WHAT IS BEING ASKED. Please return the passage from the fireworks concert text between "Let us take" and "(Soprano – Maureen Brathwaite)", inclusive, copied word for word.

ARTICLE.
These concerts are great fun. The audience often number into the thousands and they cheer and applaud very enthusiastically, often after a little lubrication of the throat! It is one of our chances every year to perform to the Birmingham public for free and showcase the orchestras’ talents as well as thank them for their support throughout the year. The orchestra also use it as a chance to advertise the upcoming season and highlight some of the programmes the CBSO will be performing. A great idea and one I think has been successful over the years.

This leads me however to discuss the ‘fireworks concert format’ and the pitfalls within for the conductor. As I said at the end of my previous post, I really do believe it to be almost a conducting ‘exam’! I shall explain why...

Let us take the programme we did this year. Here it is in full,

Beethoven – Egmont Ov.
Dukas – The Sorcerors Apprentice
Barry – Goldfinger
Barry – Diamonds are forever
Puccini – Doretta’s song from ‘La Rondine’ (Soprano – Maureen Brathwaite)

DATA LISTING.
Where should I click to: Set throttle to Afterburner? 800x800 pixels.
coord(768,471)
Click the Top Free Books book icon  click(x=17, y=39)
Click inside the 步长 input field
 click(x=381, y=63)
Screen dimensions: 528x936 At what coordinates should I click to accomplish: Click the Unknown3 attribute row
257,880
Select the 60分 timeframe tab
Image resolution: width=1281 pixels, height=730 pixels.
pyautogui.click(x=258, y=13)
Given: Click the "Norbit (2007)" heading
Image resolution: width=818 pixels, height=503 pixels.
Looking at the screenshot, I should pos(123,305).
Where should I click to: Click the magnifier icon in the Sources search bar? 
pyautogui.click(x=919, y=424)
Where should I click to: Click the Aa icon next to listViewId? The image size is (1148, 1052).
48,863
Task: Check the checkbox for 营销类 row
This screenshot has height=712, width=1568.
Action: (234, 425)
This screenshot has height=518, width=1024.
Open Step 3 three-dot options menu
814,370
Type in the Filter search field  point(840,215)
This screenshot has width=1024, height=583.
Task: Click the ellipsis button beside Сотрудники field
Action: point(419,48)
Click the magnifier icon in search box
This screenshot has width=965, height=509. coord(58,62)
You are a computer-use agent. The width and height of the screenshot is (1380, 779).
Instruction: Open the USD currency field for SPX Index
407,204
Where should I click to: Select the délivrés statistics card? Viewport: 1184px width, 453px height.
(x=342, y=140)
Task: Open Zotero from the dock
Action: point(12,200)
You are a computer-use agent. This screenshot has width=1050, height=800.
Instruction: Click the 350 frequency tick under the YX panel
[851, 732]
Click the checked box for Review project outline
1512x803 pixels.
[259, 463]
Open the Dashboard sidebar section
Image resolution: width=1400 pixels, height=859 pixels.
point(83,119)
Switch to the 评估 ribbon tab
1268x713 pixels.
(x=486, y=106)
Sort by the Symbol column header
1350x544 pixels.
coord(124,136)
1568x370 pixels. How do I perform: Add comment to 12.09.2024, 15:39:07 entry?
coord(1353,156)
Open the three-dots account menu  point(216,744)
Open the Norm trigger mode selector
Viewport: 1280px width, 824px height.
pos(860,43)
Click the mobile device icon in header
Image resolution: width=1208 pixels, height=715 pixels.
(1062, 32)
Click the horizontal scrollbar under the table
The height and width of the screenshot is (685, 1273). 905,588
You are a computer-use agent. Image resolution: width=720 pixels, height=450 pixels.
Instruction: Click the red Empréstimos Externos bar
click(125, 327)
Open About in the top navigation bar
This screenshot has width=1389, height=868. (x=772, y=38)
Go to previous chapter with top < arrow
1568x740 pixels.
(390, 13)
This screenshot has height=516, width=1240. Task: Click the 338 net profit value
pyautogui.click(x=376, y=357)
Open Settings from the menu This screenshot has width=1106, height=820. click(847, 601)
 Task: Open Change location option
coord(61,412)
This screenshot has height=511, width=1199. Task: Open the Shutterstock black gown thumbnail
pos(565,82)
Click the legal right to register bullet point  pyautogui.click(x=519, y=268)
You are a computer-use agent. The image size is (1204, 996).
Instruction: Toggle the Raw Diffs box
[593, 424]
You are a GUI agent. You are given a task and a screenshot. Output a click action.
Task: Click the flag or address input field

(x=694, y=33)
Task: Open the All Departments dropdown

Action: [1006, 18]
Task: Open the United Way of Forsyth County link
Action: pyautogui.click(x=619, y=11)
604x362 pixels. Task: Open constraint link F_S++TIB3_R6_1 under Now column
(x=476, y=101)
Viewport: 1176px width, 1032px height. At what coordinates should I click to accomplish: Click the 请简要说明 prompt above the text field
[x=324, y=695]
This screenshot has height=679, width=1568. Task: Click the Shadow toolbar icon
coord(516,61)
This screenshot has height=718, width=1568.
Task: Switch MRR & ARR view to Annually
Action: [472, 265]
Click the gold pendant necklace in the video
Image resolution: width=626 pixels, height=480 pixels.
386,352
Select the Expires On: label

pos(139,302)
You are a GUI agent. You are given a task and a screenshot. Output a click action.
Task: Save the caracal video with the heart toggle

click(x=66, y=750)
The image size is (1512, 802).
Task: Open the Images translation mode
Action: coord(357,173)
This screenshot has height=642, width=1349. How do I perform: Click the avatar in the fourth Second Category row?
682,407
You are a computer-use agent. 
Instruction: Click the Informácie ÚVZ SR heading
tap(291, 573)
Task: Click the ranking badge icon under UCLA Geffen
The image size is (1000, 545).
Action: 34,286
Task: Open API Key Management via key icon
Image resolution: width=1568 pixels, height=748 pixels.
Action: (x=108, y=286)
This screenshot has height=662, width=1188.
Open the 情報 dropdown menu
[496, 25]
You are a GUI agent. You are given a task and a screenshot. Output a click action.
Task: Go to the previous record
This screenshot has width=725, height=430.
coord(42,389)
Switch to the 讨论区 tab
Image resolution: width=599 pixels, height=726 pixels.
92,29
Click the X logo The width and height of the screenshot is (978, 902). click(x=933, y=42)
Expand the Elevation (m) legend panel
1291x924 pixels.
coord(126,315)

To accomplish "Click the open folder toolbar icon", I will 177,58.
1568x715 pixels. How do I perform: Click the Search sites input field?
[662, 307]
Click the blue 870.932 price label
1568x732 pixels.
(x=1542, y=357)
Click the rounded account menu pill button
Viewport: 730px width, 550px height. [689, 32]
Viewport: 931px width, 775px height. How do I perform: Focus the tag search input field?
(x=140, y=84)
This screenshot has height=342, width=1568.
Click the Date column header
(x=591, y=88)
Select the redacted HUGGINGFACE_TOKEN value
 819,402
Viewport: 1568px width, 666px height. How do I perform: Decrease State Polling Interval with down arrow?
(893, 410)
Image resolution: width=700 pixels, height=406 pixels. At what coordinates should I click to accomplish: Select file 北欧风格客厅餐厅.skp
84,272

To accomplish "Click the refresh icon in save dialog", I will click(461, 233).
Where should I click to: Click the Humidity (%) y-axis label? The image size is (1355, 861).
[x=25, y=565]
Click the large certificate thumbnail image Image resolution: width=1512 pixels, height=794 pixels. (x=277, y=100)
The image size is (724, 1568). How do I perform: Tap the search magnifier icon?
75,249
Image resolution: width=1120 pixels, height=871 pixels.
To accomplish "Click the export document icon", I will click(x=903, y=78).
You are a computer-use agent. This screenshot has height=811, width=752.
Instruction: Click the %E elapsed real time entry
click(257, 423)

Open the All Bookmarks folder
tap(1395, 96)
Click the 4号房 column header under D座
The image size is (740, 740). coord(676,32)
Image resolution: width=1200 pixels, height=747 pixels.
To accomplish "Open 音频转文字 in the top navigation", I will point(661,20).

RESPONSE.
Let us take the programme we did this year. Here it is in full,

Beethoven – Egmont Ov.
Dukas – The Sorcerors Apprentice
Barry – Goldfinger
Barry – Diamonds are forever
Puccini – Doretta’s song from ‘La Rondine’ (Soprano – Maureen Brathwaite)